Mac Gollehon n’a jamais été un musicien enclin à la prudence. Trompettiste, compositeur et multi-instrumentiste, il a bâti sa carrière dans les interstices des genres, refusant le confort de la catégorisation. Son dernier projet, Pistoleros, ne fait pas exception. C’est une expérience audacieuse, parfois désordonnée, qui le place en voyageur sonore, explorant les confins d’une fusion entre jazz, rythmes caribéens, énergie rock et futurisme électronique.

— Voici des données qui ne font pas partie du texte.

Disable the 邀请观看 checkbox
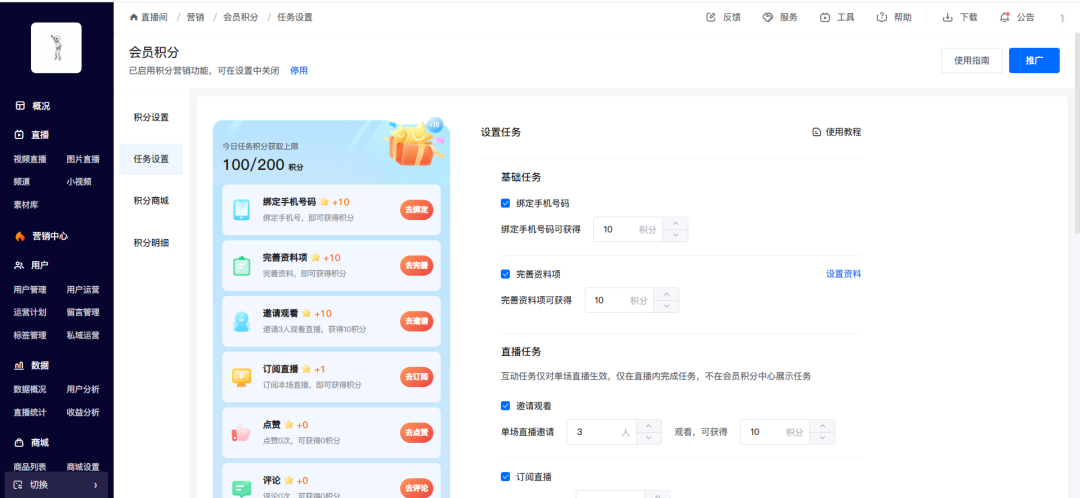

Au cœur de l’album, on retrouve l’écho des impulsions les plus aventureuses de Miles Davis, on y perçoit des réminiscences d’Ascenseur pour l’échafaud, sa bande originale de 1958 qui brouillait déjà les frontières entre cinéma et improvisation, mais filtré ici par une sensibilité post-industrielle. Le son de Gollehon n’évoque pas tant le Paris nocturne qu’un paysage fragmenté, des villes baignées de néons et les souterrains numériques de la modernité. Il en résulte une fusion informelle, bondissante, qui se déploie comme un road movie cinématographique, plein de détours et de ruptures.

La diversité des instruments joués par Gollehon impressionne : trompette, trombone, tuba, piano, guitare et chant, tous intégrés dans les huit morceaux de l’album. À ses côtés, le percussionniste Anthony Carrillo, figure respectée des cercles latin et jazz, connu pour son travail avec Batacumbele, Eddie Palmieri, Hilton Ruiz, Yambawa, Giovanni Hidalgo, Gonzalo Rubalcaba, Harry Belafonte, Paul Simon, entre autres, apporte une profondeur rythmique et une authenticité qui ancrent le disque dans une tradition caribéenne et latine, tandis que Gollehon s’aventure vers des horizons hybrides.

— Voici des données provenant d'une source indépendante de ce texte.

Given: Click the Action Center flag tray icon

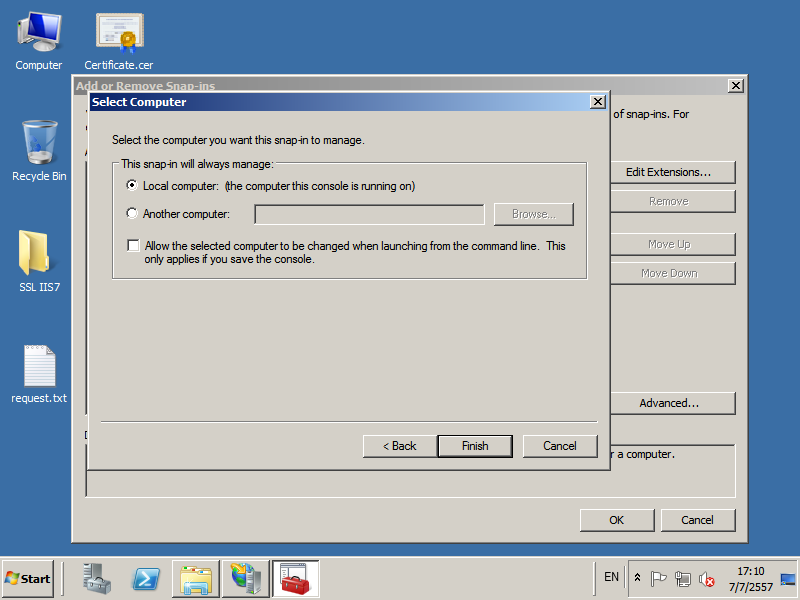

Fait notable: la plupart des morceaux durent moins de six minutes. Un choix stratégique qui semble pensé pour séduire les programmateurs au-delà du seul monde du jazz. Par moments, Pistoleros sonne davantage comme un album rock que comme une production jazz, martelant l’auditeur de rythmes répétitifs et d’effets synthétiques volontairement rugueux. L’effet peut désorienter, mais il intrigue aussi : une musique qui oscille entre pulsation de club et collage avant-gardiste.

Derrière cette surface agitée, pourtant, se dessine une véritable architecture. L’album superpose percussions latines, textures de jazz cinématographique, énergie du rock progressif et manipulations électroniques. Le mélange n’est pas toujours homogène, mais son intention est claire: mettre en scène un dialogue entre passé et futur, entre tradition et technologie, entre résonance acoustique et distorsion synthétique. Si le jazz est, au fond, l’art du risque et de l’improvisation, Pistoleros transpose cette éthique dans le XXIe siècle, où l’improvisation se joue autant avec des machines qu’avec des partenaires humains.

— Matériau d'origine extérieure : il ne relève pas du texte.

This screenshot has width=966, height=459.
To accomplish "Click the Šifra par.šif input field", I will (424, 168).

Le projet dépasse aussi la musique elle-même. Un court-métrage promotionnel, tourné, curieusement, au format téléphone portable et disponible uniquement sur Vimeo met en scène Gollehon dans le rôle de «Mac Attack», un musicien qui mise sa carrière et son contrat d’enregistrement lors d’une partie de blackjack face à un parrain mafieux et sa bande, chacun incarnant un morceau de l’album. Le chef, Vinny «Bay Parkway Snake», est interprété par Vincent Pastore, surtout connu pour son rôle de Sal dans Les Soprano. C’est un récit visuel décalé, presque burlesque, qui souligne le goût du risque de Gollehon, mais dont le format et la diffusion limitée rendent le partage malaisé à l’ère des réseaux sociaux.

Tout cela pose une question plus large : où se situe Mac Gollehon dans sa trajectoire artistique? Pistoleros ne s’impose pas comme un manifeste définitif. C’est davantage un album de transition, une œuvre en mouvement plutôt qu’une conclusion. La musique part dans de multiples directions, parfois enthousiasmantes, parfois déroutantes. Mais cette instabilité est assumée: Gollehon est en quête de sonorités, empile les expérimentations, explore des pistes qui ne se cristalliseront sans doute pleinement que dans son prochain projet.

En ce sens, Pistoleros ressemble davantage à un laboratoire qu’à un aboutissement. Sa véritable valeur n’est pas dans son vernis mais dans son audace exploratoire, dans ce refus des frontières, dans cette confrontation entre traditions et technologies, dans cette extension de la définition même de la fusion jazz. Si l’on écoute attentivement, derrière les rythmes et les textures mouvantes, on entend un artiste aux prises avec la forme, la déchirant pour y laisser entrer l’inattendu.

L’histoire du jazz est jalonnée de ces œuvres de transition. On pense aux expérimentations parfois inégales mais visionnaires de Charles Mingus à la fin des années 1960, ou aux aventures électriques de Miles Davis dans les années 1970. Ces albums n’étaient pas conçus pour le confort d’écoute; ils étaient les témoins d’une lutte, d’une recherche, d’un possible. Pistoleros s’inscrit dans cette lignée. Ce n’est sans doute pas le disque qui définira la carrière de Mac Gollehon, mais peut-être celui qui en dessinera l’avenir.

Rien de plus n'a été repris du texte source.